* [WHAT THE TASK REQUIRES] Rewrite the items from the start through the line containing "The height and" as a two-column CSV with the headers instruction and response. Give one row per item, put each field in quotation marks with line breaks replaced by spaces, and omit the pictures.

* [DATA TO PROCESS]
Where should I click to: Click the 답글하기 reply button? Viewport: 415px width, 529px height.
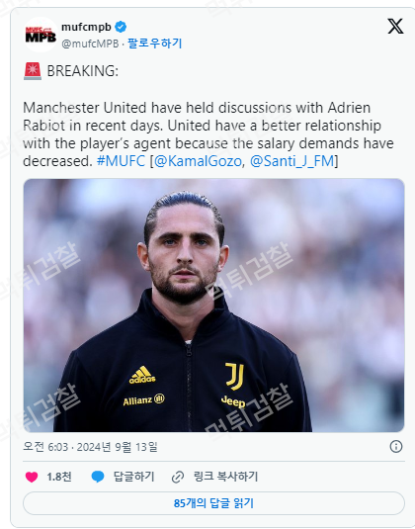coord(133,477)
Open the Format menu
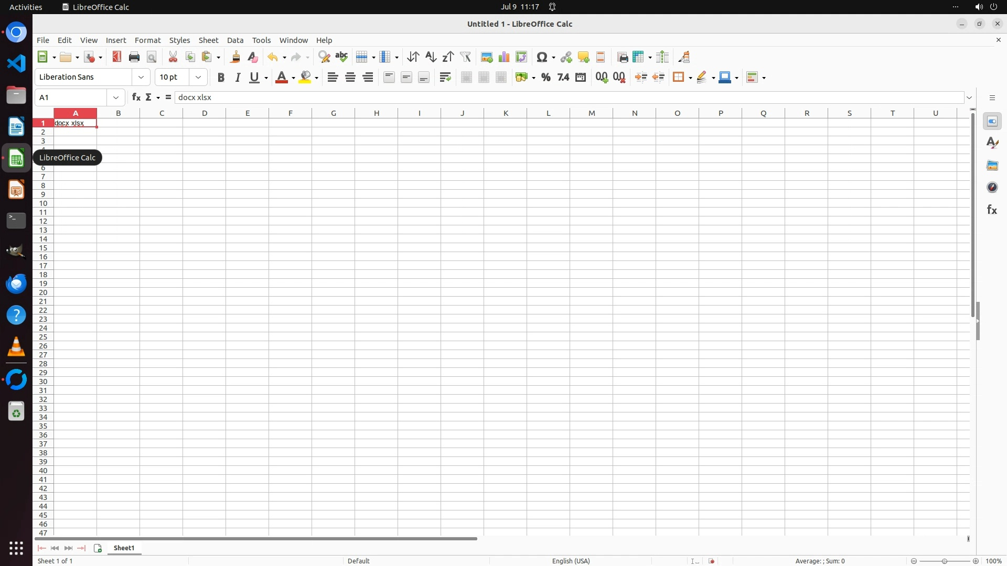The height and width of the screenshot is (566, 1007). (x=147, y=40)
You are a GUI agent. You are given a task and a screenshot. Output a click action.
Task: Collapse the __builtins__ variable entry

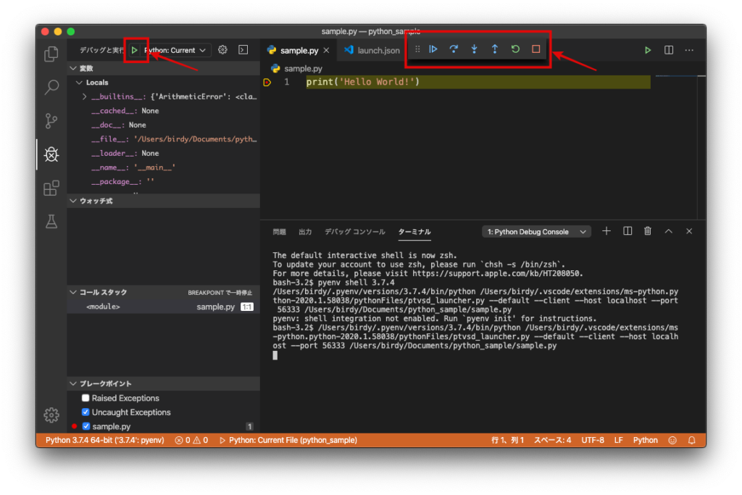pos(86,96)
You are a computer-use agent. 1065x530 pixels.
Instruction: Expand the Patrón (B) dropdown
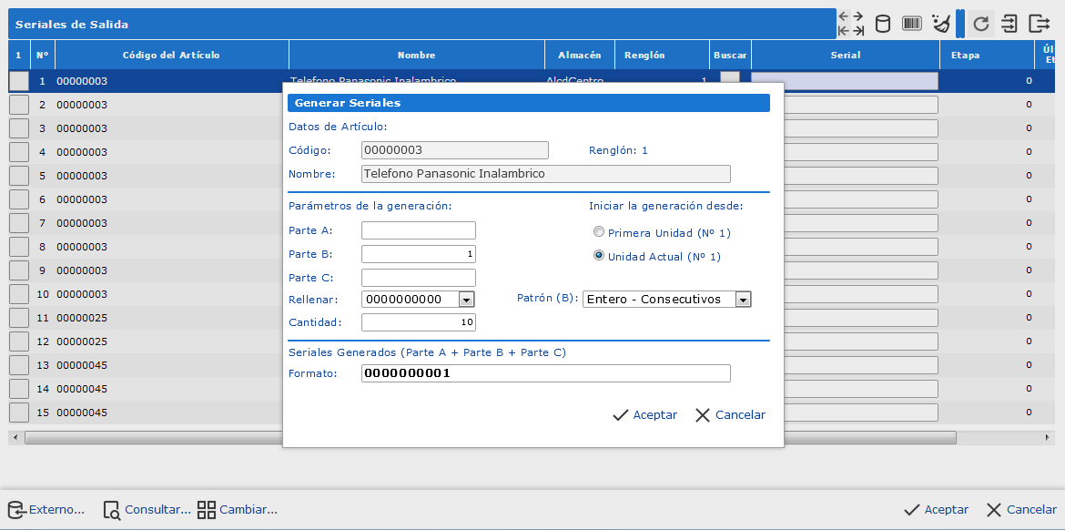743,300
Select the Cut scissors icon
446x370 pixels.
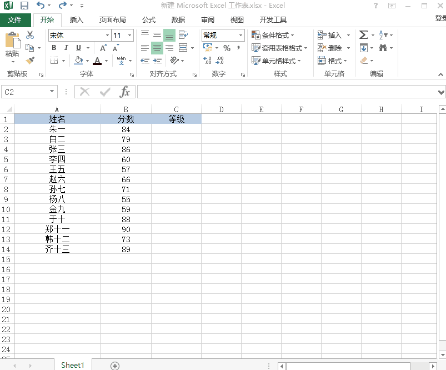[x=30, y=34]
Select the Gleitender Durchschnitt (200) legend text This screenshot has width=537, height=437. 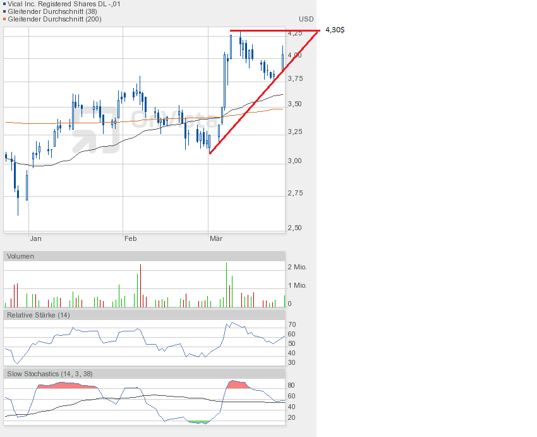pyautogui.click(x=54, y=19)
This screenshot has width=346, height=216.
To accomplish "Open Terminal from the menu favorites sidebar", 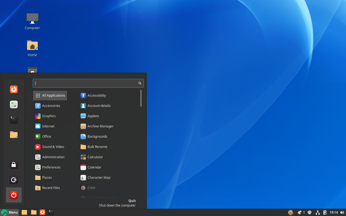I will pyautogui.click(x=14, y=120).
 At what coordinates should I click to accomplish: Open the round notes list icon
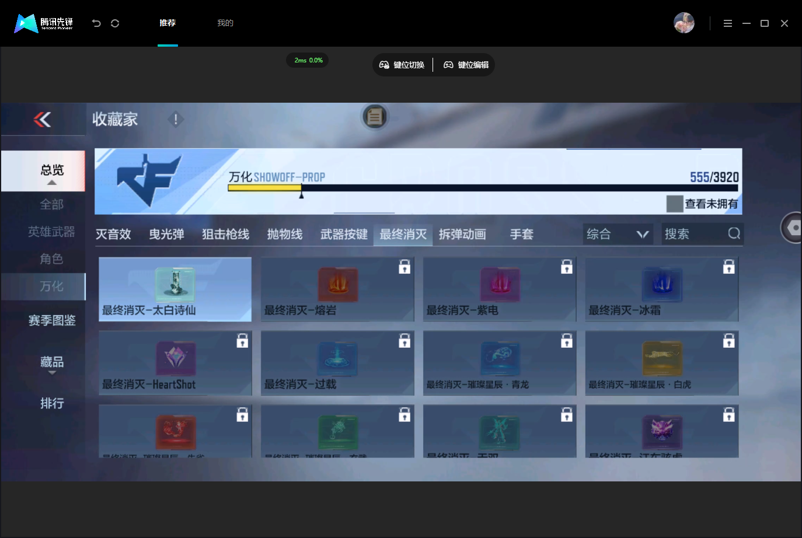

* [SOLVED EXERCISE]
instruction,response
"Where should I click to: Click the 답글하기 reply button? Viewport: 415px width, 529px height.","coord(133,477)"
"Open the Format menu","The height and width of the screenshot is (566, 1007). (x=147, y=40)"